Coach Marc Trestman said Wednesday he expects the veteran safety to play in Friday's preseason game in Seattle. How much time Conte will see or what his role will be has yet to be determined. But after months of not being able to get onto the field, having his return only days away has brought Conte's stressful offseason to an end.
"It's been a long time coming," Conte said Wednesday. "(It's) just been a lot of time watching other guys play. But I get the opportunity this week to just go out there and play football."
Conte has made 40 starts over the past three seasons. Even though he wasn't cleared until this month to return to the field and the ongoing competition between veterans Ryan Mundy, Adrian Wilson, Danny McCray and rookie Brock Vereen has gone on without Conte, Bears coaches left the door open that he could again move back into a starting role.
Trestman said he likes what he has seen from Conte.
"He's had a good week of practice," Trestman said. "He's running around. He's involved in terms of what we're doing. So we'll see."
At times, Conte has found it difficult to remain engaged mentally, especially lately, when he felt like his body was ready for him to rejoin his teammates on the field.
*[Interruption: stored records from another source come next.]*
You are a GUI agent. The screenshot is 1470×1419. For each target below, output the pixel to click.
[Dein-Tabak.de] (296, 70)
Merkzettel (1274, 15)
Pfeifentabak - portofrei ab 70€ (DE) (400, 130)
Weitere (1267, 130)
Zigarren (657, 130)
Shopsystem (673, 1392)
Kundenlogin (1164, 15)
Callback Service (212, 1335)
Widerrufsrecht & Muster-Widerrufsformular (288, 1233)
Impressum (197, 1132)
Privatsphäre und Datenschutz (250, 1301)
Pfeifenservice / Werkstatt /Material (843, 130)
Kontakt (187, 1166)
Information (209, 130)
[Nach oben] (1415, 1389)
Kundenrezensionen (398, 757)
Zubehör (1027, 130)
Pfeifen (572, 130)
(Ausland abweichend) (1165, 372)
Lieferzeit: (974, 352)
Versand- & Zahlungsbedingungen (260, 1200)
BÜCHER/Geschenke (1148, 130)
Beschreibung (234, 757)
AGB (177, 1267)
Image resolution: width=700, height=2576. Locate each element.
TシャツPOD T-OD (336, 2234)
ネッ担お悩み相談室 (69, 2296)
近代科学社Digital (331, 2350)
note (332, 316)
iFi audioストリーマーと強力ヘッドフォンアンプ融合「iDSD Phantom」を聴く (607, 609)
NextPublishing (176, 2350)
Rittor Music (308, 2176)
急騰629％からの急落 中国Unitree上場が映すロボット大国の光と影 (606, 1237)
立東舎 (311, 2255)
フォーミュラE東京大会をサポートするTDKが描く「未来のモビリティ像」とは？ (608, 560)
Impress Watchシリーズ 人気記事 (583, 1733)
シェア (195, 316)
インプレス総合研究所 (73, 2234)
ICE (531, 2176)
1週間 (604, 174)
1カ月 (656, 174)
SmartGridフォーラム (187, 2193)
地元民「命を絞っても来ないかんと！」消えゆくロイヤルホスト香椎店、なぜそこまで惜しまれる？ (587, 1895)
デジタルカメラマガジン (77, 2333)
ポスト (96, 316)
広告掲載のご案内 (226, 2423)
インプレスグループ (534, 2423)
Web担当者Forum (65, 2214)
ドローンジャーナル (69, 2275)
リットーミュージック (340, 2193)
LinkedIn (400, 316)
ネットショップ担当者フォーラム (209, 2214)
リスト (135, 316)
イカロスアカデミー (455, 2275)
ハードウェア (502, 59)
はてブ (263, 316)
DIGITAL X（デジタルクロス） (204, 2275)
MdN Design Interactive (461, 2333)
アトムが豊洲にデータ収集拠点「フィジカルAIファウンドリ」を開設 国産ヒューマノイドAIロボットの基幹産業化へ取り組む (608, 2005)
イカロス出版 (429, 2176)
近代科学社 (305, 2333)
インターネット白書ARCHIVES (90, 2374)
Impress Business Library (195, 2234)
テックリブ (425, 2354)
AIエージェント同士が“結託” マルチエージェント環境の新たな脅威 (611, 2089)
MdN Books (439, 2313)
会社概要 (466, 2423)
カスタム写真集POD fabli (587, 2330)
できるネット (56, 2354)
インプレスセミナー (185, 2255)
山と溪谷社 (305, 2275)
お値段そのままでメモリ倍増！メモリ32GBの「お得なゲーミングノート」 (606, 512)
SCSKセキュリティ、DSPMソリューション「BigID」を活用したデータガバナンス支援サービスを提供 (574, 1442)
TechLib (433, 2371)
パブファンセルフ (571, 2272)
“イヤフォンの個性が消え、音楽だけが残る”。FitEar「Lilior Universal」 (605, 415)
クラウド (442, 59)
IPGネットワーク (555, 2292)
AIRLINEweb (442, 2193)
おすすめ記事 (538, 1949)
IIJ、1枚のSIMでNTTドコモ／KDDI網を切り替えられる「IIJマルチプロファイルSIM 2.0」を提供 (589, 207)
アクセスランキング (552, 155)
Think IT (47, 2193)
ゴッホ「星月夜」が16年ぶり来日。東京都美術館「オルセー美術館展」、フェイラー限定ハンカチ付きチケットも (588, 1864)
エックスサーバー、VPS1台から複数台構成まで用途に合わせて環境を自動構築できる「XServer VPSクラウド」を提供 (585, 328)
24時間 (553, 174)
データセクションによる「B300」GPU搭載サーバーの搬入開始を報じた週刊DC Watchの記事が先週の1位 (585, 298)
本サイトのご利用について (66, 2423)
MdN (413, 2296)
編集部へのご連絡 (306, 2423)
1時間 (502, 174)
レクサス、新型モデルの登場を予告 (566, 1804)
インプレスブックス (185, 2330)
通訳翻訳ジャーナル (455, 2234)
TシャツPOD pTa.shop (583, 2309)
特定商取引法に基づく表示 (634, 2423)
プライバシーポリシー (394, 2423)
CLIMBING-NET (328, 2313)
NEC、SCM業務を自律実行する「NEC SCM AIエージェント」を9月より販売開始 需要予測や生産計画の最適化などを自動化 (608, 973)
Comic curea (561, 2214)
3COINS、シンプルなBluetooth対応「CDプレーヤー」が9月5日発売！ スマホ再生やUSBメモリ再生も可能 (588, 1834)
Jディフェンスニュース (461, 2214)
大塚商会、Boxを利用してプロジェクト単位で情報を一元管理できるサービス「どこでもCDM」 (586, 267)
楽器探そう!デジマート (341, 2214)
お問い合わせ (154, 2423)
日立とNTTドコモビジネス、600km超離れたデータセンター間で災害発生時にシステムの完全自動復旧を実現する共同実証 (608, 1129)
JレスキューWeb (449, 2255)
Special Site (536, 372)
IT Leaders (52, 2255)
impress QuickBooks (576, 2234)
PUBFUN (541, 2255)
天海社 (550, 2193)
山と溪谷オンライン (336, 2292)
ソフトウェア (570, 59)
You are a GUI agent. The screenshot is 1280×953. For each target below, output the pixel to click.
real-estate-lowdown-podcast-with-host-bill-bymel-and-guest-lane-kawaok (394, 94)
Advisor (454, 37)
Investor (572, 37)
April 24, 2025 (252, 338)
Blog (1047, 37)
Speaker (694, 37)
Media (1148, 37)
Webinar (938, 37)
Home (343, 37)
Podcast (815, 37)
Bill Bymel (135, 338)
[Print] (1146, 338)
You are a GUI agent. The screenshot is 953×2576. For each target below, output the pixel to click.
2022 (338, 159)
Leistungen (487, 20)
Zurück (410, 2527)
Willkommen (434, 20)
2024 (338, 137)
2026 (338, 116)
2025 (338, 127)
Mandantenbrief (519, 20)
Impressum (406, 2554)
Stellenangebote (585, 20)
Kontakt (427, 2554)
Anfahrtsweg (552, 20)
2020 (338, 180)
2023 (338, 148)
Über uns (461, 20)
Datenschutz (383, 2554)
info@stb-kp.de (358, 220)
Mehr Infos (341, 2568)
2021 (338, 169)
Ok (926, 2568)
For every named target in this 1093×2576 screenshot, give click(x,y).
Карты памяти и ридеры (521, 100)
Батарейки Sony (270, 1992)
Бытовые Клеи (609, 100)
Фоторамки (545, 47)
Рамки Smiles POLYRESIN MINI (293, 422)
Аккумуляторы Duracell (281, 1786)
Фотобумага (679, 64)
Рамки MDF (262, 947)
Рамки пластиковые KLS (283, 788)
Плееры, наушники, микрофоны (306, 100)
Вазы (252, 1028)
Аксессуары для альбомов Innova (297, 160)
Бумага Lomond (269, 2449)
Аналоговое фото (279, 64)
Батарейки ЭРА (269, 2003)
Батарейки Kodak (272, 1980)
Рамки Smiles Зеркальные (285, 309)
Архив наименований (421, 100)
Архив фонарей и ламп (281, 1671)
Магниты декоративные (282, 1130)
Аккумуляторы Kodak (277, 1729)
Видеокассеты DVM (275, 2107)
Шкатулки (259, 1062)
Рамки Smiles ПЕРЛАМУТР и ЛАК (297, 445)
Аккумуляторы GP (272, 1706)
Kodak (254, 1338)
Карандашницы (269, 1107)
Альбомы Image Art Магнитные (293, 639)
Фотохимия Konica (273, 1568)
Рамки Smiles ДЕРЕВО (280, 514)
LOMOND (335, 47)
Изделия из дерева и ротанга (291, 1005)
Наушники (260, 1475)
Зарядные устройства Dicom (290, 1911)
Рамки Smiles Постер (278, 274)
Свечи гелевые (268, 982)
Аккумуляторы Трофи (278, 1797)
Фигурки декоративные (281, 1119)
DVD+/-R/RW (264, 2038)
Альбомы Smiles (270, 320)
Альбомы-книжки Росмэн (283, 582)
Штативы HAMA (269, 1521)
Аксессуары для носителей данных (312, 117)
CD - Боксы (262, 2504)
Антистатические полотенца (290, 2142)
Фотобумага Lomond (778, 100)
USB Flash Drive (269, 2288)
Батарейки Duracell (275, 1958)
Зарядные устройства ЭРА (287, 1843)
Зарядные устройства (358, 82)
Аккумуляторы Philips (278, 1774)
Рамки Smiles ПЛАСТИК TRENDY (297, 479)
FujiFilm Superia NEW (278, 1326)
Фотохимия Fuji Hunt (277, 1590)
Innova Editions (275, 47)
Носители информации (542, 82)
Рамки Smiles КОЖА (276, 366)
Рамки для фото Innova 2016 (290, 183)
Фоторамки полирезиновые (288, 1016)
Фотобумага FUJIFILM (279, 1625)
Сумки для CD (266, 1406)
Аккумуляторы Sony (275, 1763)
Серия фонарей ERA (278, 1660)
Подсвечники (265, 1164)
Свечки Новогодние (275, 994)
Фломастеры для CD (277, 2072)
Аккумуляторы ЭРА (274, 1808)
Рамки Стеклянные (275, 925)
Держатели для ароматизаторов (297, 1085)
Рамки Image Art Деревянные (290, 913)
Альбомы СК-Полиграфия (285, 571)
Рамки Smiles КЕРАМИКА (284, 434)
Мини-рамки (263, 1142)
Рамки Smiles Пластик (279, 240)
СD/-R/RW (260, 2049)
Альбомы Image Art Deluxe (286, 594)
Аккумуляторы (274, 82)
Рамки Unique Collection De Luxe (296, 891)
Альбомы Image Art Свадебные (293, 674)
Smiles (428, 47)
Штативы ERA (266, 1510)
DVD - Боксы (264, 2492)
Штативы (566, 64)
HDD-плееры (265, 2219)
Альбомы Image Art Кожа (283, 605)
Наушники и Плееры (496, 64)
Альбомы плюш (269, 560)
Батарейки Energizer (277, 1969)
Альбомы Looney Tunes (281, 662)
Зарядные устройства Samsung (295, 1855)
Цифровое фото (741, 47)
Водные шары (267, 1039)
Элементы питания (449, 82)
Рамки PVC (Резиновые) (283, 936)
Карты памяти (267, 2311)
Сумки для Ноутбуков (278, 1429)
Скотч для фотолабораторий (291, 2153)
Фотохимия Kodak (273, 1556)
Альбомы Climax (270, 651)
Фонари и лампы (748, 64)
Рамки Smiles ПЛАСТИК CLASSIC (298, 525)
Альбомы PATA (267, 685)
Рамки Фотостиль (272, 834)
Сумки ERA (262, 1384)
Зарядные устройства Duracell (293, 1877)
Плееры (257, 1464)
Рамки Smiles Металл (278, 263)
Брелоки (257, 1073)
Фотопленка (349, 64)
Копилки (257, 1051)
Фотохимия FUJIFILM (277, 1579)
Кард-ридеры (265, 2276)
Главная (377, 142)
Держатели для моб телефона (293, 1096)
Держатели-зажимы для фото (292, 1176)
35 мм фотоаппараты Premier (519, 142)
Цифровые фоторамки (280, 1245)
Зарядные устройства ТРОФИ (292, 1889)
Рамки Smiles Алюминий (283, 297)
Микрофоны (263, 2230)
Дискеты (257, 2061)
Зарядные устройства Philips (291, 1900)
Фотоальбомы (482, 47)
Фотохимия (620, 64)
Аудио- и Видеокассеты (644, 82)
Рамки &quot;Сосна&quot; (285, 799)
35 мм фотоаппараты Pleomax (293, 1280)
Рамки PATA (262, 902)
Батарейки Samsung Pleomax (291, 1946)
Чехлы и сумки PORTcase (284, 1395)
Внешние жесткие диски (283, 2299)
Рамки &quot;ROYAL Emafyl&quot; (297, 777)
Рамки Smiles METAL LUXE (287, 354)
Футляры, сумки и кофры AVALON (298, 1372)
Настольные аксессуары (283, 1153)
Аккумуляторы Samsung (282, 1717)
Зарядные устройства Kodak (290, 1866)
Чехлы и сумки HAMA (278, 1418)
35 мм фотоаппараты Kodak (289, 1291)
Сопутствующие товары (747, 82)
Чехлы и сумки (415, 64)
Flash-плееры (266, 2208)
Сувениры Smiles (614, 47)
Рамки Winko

Despite remaining sidelined, Conte has been an active participant in the safeties' meeting room, digesting defensive back coach Jon Hoke's game plan.
His teammates are impressed with how Conte has kept himself in the game, albeit while doing it while being physically unable to go. "It's been cool to see," McCray said Wednesday. "I know how it feels not to be able to practice and play, and so it's good to see him get out there and get his feet back under him. It looks like he's moving pretty fast."
Conte's biggest test will come Friday against the Seahawks. Trestman is excited to see whether Conte can show coaches that he is worthy of the consideration they've given him to return to the starting lineup. Physically, Conte insists he is ready, which he said will aid in mentally shaking off last year's struggles.
Asked Wednesday whether it's easier said than done to put last year behind him, Conte paused, considering his words.
"I don't know," Conte said. "It's just something where you just have to go out there and play football. I don't know if it's easy, hard or what, but it's just something you have to do.
"It's a different defense now and it's a new year, and you have to treat it that way. I just have to try and get out there and do my job."